Enterococcal Biofilm Structure and Role in Colonization and Disease

Excerpt

This chapter discusses biofilm formation in enterococci and its role in the biology of these organisms, especially in relation to opportunistic infections. As is the case for many microbes, the pace of enterococcal biofilm research has quickened in the past few years, and numerous genes and gene products affecting biofilm formation have been identified. At the same time, this research has not resulted in a comprehensive understanding of the critical steps in the process, particularly those steps that are involved in initiating the transition from planktonic growth to biofilm growth. Both the physical/chemical environment and the type of surface substratum on which the biofilm develops have a tremendous impact on the process, even with a single strain. A cursory scan of 15-20 years of publications on enterococcal biofilms indicates that the number of different experimental conditions employed to measure biofilm formation is comparable to the number of published papers on the topic. Clearly, these efforts have contributed to the discovery of different biofilm determinants and processes by different research groups, and in some cases, have provided contradictory reports and conclusions. Therefore, we begin this chapter with a brief summary of central principles, definitions, and questions to provide a framework for subsequent sections that contain more detailed descriptions of relevant research in this area.

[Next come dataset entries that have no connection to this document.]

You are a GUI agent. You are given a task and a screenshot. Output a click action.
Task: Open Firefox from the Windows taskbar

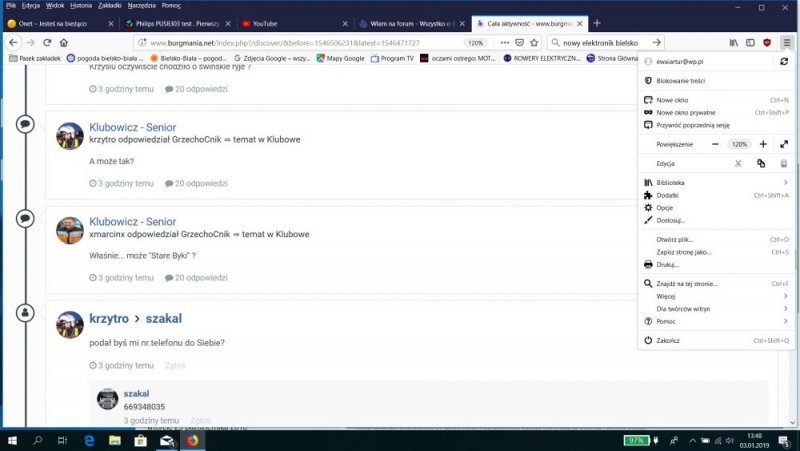[x=192, y=440]
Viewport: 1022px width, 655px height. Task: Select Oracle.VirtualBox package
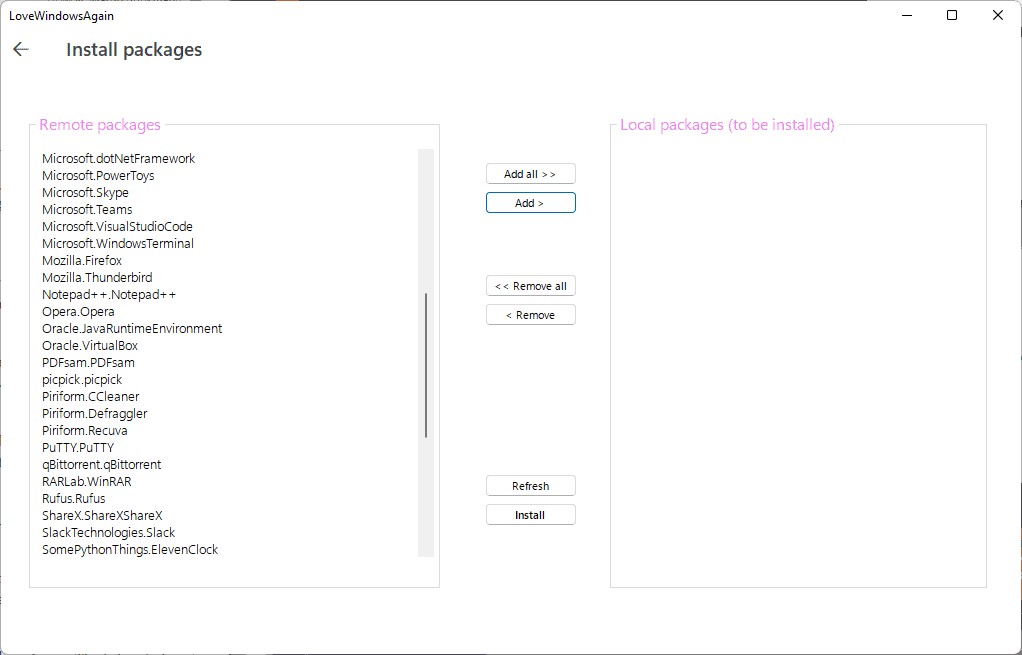point(88,345)
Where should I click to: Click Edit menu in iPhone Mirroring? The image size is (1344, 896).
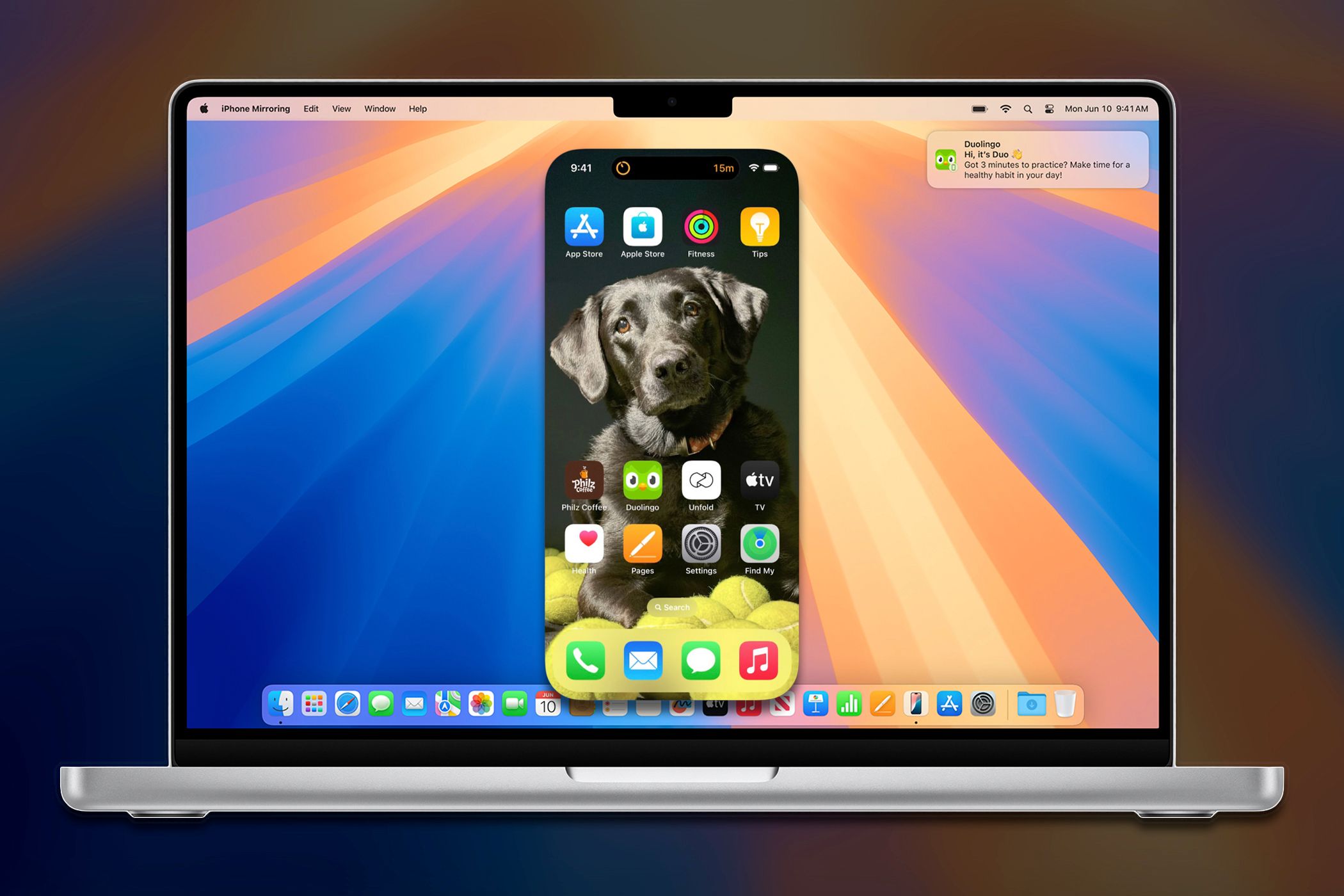click(312, 109)
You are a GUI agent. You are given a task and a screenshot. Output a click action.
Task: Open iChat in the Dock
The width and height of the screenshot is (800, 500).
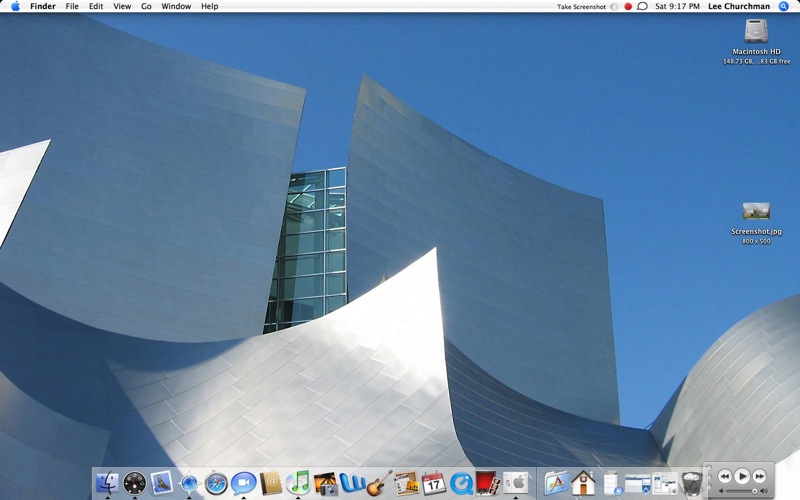click(x=243, y=484)
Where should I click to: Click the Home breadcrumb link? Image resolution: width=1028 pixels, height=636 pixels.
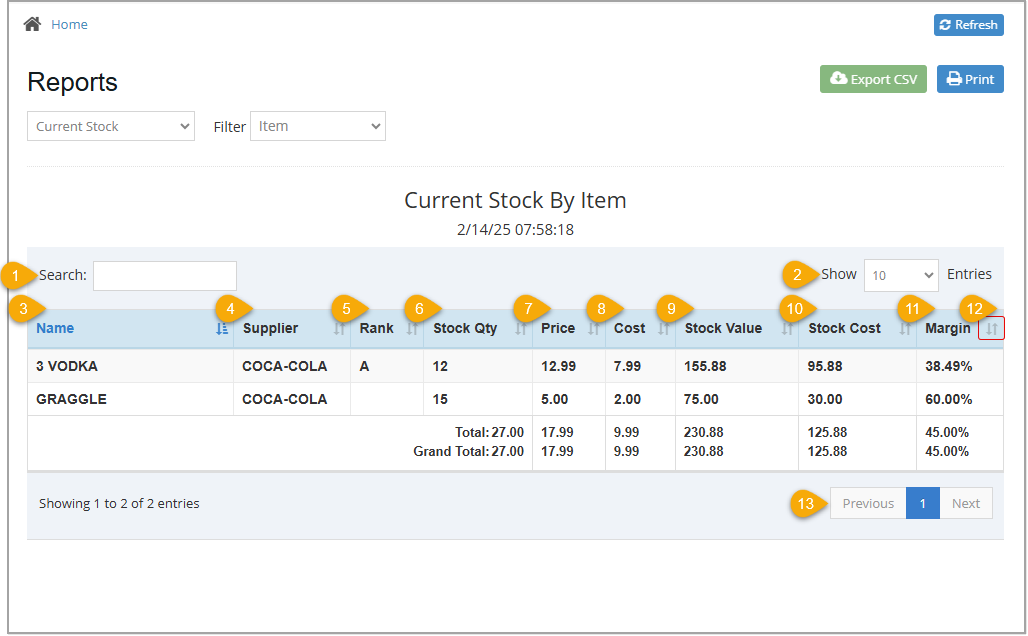pos(69,24)
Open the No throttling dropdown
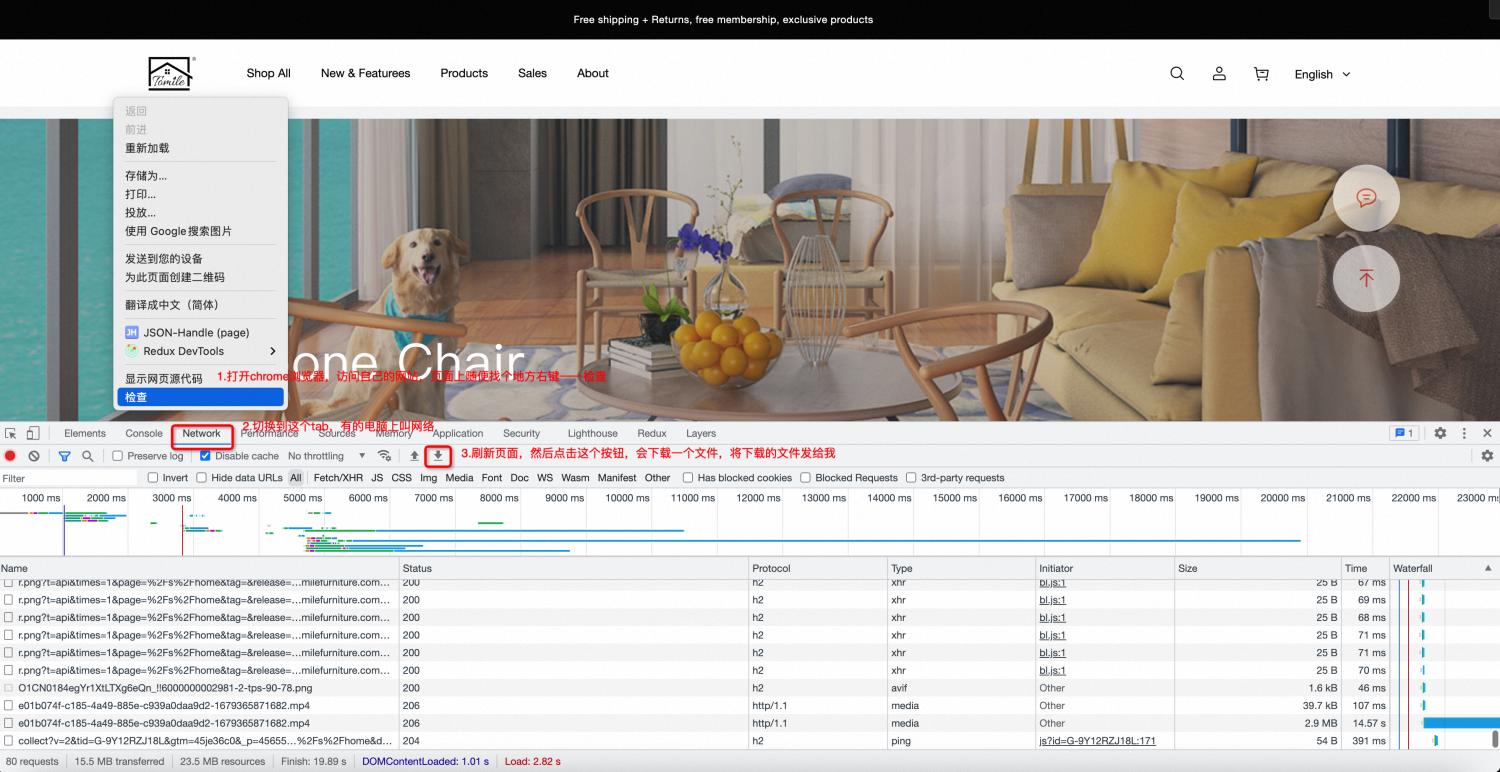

We conclude with a discussion of future research directions that may clarify and increase the level of understanding of this important microbial activity.

Biofilms are microbial communities resulting from the adherence of planktonic organisms to an abiotic surface, usually followed by growth. It is generally recognized that microbial species spend much of their time in the biofilm state, and that biofilm formation plays a critical role in infections. Thus, research on enterococcal biofilms is driven by its potential to yield new insights into the pathogenesis of opportunistic infections, their treatment, and their prevention. It is commonly hypothesized that the formation of biofilms represents a developmental process that involves a shift in physiology from planktonic growth, organization of the adherent bacteria into structured communities physically linked by an extracellular matrix, and where communication between members of the community coordinates gene expression and metabolic activity (O'Toole, Kaplan, & Kolter, 2000). While this model has been a useful paradigm to guide experimental investigations, it has not been completely validated, especially for non-sporulating bacteria, and strong arguments have been made for considering alternatives (Monds & O'Toole, 2009). The developmental model implies that there are critical functions specific for biofilm formation, and it can also be inferred that there may be conservation of these functions among different bacteria.

Examination of the published literature suggests that many, if not most, determinants of enterococcal biofilm formation identified to date are members of global networks important for adaptation to a variety of environments, and that factors such as the medium composition, physical/chemical conditions, and type of surface used for cultivation of biofilms may have a larger influence on the “biofilm functions” than biofilm growth itself. Investigators have also used different criteria to quantify biofilm formation. Conclusions about optimal biofilm formation can vary greatly depending on whether total biomass, enumeration of cell counts by microscopy or plate counting, or the ratio of biofilm biomass to bacterial growth in the planktonic phase is used as the primary criterion (Di Rosa, et al., 2006; Creti, Koch, Fabretti, Baldassarri, & Huebner, 2006; Kristich, Li, Cvitkovich, & Dunny, 2004; Hufnagel, Koch, Creti, Baldassarri, & Huebner, 2004; Sandoe, Witherden, Cove, Heritage, & Wilcox, 2003; Baldassarri, et al., 2001). Given these discrepancies, researchers interested in linking biofilm formation to pathogenesis need to carefully consider the ways in which their laboratory assays closely reflect conditions in an animal or human host, to compare results using different in vitro assays, and to examine the role of biofilm determinants of interest in the context of a relevant animal model. Pathogenesis and models of enterococcal infection discusses the use of various animal models to investigate enterococcal virulence in more detail. While it is conceivable that biofilm defects could result in the attenuation of virulence in any animal model, the rabbit cardiac catheterization model for experimental endocarditis (Frank, Barnes, Grindle, Manias, Schlievert, & Dunny, 2012; Singh K. V., Nallapareddy, Sillanpää, & Murray, 2010; Chuang, Schlievert, Wells, Manias, TRipp, & Dunny, 2009; Nallapareddy, Singh, & Murray, 2008; Nallapareddy S. R., et al., 2006) and the mouse urinary tract infection models (Sillanpää, et al., 2010; Guiton, Hung, Hancock, Caparon, & Hultgren, 2010; Singh, Nallapareddy, & Murray, 2007; Shankar, Lockatell, Baghdayan, Drachenberg, Gilmore, & Johnson, 2001) may be especially informative in examining the role of biofilm formation in the host on pathogenesis.